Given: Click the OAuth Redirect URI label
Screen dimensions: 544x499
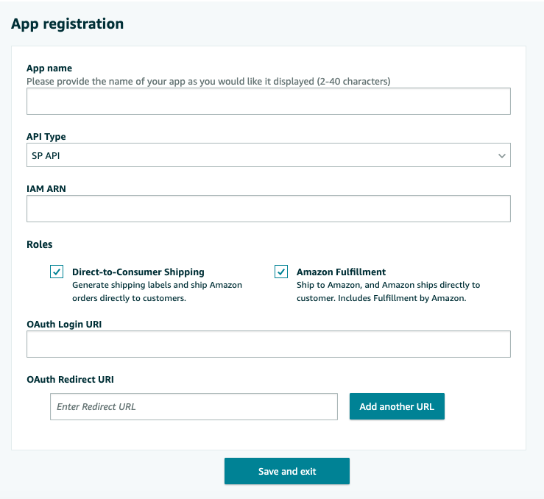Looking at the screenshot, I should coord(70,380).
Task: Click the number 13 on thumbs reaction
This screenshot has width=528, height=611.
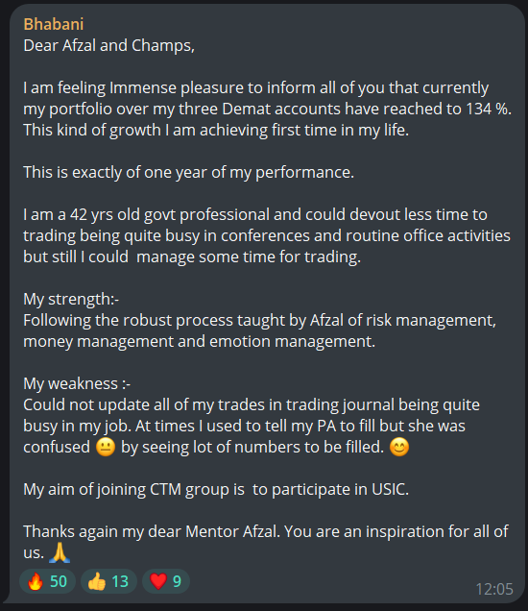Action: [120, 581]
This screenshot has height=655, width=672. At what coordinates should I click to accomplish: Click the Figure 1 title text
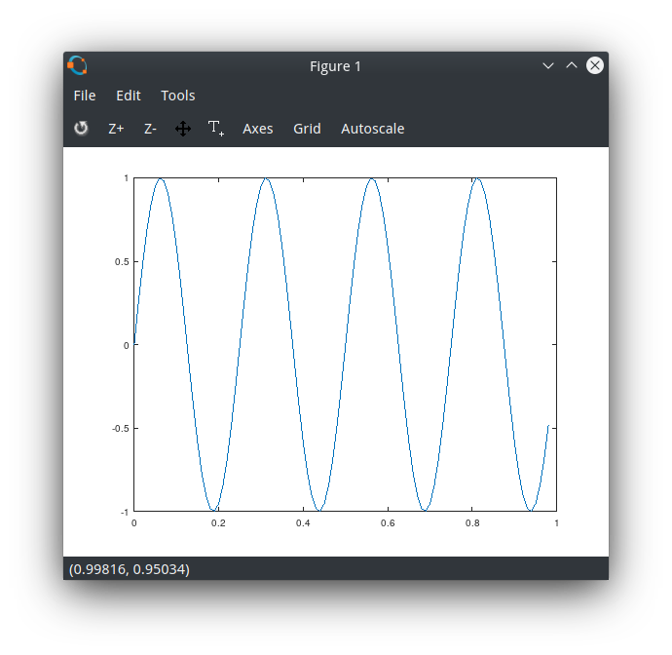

• _Work task_: Find the line containing "Screen dimensions: 544x499" in the records above, then copy it and every line after it exactly, through the last one, without any pictures.

• _Solution to this problem_:
Screen dimensions: 544x499
Looking at the screenshot, I should coord(70,380).
Task: Click the number 13 on thumbs reaction
This screenshot has width=528, height=611.
Action: [120, 581]
This screenshot has height=655, width=672. At what coordinates should I click to accomplish: Click the Figure 1 title text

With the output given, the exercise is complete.